*** ENTRIES SHOWN Section Begins ***

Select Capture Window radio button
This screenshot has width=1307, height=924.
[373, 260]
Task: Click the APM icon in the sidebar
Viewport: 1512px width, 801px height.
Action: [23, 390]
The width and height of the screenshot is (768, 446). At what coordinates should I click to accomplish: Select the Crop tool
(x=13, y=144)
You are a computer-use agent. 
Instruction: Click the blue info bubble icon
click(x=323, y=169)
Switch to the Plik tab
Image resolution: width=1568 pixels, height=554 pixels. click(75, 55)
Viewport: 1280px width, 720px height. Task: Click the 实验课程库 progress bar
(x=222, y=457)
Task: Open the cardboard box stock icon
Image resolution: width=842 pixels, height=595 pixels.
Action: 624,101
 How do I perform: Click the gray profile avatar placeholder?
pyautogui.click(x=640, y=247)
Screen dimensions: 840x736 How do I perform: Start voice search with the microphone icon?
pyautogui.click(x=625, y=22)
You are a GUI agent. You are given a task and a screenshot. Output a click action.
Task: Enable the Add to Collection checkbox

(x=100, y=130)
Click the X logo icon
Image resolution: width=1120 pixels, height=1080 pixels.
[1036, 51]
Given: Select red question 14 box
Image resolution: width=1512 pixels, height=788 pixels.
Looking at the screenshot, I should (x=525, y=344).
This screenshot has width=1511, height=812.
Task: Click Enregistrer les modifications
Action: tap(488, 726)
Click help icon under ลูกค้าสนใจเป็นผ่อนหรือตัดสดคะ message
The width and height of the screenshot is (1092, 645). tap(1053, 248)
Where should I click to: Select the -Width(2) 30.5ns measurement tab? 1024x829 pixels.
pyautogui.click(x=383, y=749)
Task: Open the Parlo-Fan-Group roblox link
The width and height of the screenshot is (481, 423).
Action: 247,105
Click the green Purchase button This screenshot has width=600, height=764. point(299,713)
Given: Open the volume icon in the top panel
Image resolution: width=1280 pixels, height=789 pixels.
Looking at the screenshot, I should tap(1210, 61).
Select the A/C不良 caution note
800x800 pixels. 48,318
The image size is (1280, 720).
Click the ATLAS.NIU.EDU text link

*** ENTRIES SHOWN Section Ends ***

Look above for the line containing "Select the A/C不良 caution note". From there to the final line of the entries, repeat every line exactly.

EXERCISE RESPONSE -
Select the A/C不良 caution note
800x800 pixels. 48,318
The image size is (1280, 720).
Click the ATLAS.NIU.EDU text link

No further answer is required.